Conceptualizing Next Generation Memory and Storage Optimized for AI Inference

Explore the evolving landscape of memory and storage systems specifically designed for AI inference applications in this conference talk. Discover how the unprecedented growth of large language models (LLMs) and expanding context lengths are driving massive data access demands, particularly for weights and Key-Value (KV) cache data. Learn about the paradigm shift in memory and storage understanding, where traditional architectures face new challenges requiring compute to be offloaded into or near memory for optimal energy efficiency and power consumption. Examine the unique access patterns of AI inference workloads, including their read-skewed nature compared to general-purpose applications and semi-sequential storage access behaviors that differ from conventional expectations.

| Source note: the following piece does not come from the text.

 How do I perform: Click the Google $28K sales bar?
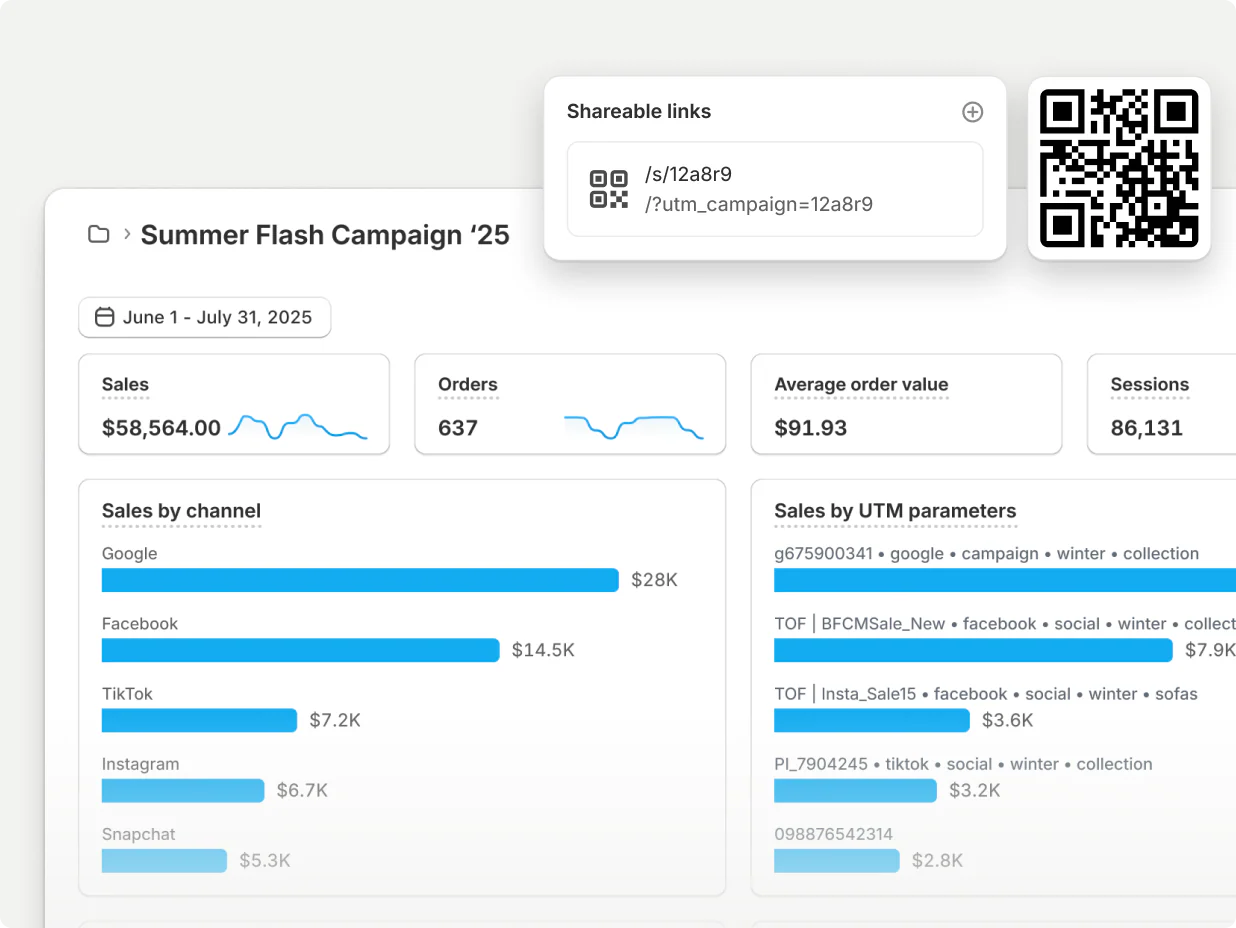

Gain insights into next-generation memory concepts including Processing-In-Memory (PIM) technology that optimizes energy efficiency and bandwidth by reducing excessive data movement. Understand pathfinding developments in read-skewed high-capacity memory systems and high-performance storage solutions with semi-random access capabilities. Delve into the selection of appropriate interfaces and semantics for these emerging technologies that promise significant improvements in energy efficiency, bandwidth, and capacity for AI systems, presented by Thomas Won Ha Choi, Director and Memory Systems Architect at SK hynix.